Nunca tinha parado pra pensar, mas sim, o gosto da liberdade é alimento para minha alma. Quando digo livre, não quero dizer dessa liberdade louca de aventuras radicais ou baladas de noites que parecem não ter fim. Quando digo livre, digo livre, liberto, desprendido, desapegado. Digo que sim, eu vou sumir às vezes da sua vida quando sentir que eu ou você precisamos de ar. Digo que não terei medo de pedir minha demissão, coisa que sempre faço quando não me sinto mais livre. Digo que posso passar dias sozinhos, mas não sou uma ilha, afinal, ilha nenhuma é livre. Digo que liberdade e libertinagem são conceitos muito diferentes, que graças a Deus já aprendi a distinguir. Quando eu digo livre, digo “não me prenda”, “não me suplique”, “não coloque palavras na minha boca”, “não me encha o saco!”.
Mas sim, há também liberdade conjugada, e isso eu sei bem, afinal, quer sensação mais gostosa que ser livre com seus amigos e falar coisas que só eles vão entender? Viver momentos, risadas, bebedeiras que só ao lado deles somos capazes de sermos assim, livres? Tão livres a ponto de imitar um ornitorrinco! Ou então a agradável sensação de poder ser livre dentro de casa, na nossa família, e vivermos essa liberdade em harmonia, respeitando o espaço do próximo. Sim, é possível ser livre a 2, 3, 4 ou mais, basta saber amar.
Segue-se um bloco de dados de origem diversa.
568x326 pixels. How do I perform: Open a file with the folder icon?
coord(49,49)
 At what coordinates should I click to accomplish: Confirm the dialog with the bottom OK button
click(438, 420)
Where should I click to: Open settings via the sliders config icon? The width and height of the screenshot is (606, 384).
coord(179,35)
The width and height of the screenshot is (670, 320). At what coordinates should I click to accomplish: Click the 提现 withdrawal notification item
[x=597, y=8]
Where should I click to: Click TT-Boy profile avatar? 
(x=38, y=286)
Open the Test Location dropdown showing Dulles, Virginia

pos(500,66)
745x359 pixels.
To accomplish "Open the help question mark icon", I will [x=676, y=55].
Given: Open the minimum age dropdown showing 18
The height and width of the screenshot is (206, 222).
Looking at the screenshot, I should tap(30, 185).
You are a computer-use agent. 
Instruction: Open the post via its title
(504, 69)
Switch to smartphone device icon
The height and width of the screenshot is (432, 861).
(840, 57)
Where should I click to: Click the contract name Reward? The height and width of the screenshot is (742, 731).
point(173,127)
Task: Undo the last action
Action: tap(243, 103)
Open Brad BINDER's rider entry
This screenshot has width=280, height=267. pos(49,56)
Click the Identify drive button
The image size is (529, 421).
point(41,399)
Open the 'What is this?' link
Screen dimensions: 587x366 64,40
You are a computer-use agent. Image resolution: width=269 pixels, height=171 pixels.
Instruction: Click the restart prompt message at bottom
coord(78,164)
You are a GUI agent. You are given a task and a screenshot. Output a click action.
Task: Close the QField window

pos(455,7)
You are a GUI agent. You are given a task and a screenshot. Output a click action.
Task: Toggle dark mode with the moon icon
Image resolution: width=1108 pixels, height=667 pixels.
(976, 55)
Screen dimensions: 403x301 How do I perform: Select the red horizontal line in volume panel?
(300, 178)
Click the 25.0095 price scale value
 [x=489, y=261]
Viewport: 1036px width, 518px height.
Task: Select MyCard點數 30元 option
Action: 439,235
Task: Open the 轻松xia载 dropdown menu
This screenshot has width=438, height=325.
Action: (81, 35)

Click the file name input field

Não sei como é a tua vida, mas a minha é feita de círculos, ora longos e vagarosos, ora pequenos e velozes. Eu não tenho medo de por um ponto final, isso sempre acontece comigo, apesar mesmo de amar as reticências... Mas sim, às vezes tenho medo de recomeçar, de encarar o novo, e pensar que talvez este novo me tire essa arte de ser livre. A minha vida segue o rumo ditado pelo meu coração, e não quero que seja ao contrário. Não quero que o mundo me sufoque a tal ponto de decidir minha vida por mim, com rótulos, conceitos e preconceitos. Quero mesmo o gosto doce e amargo de ser livre. E me prender? Jamais! Nem mesmo em mim mesmo.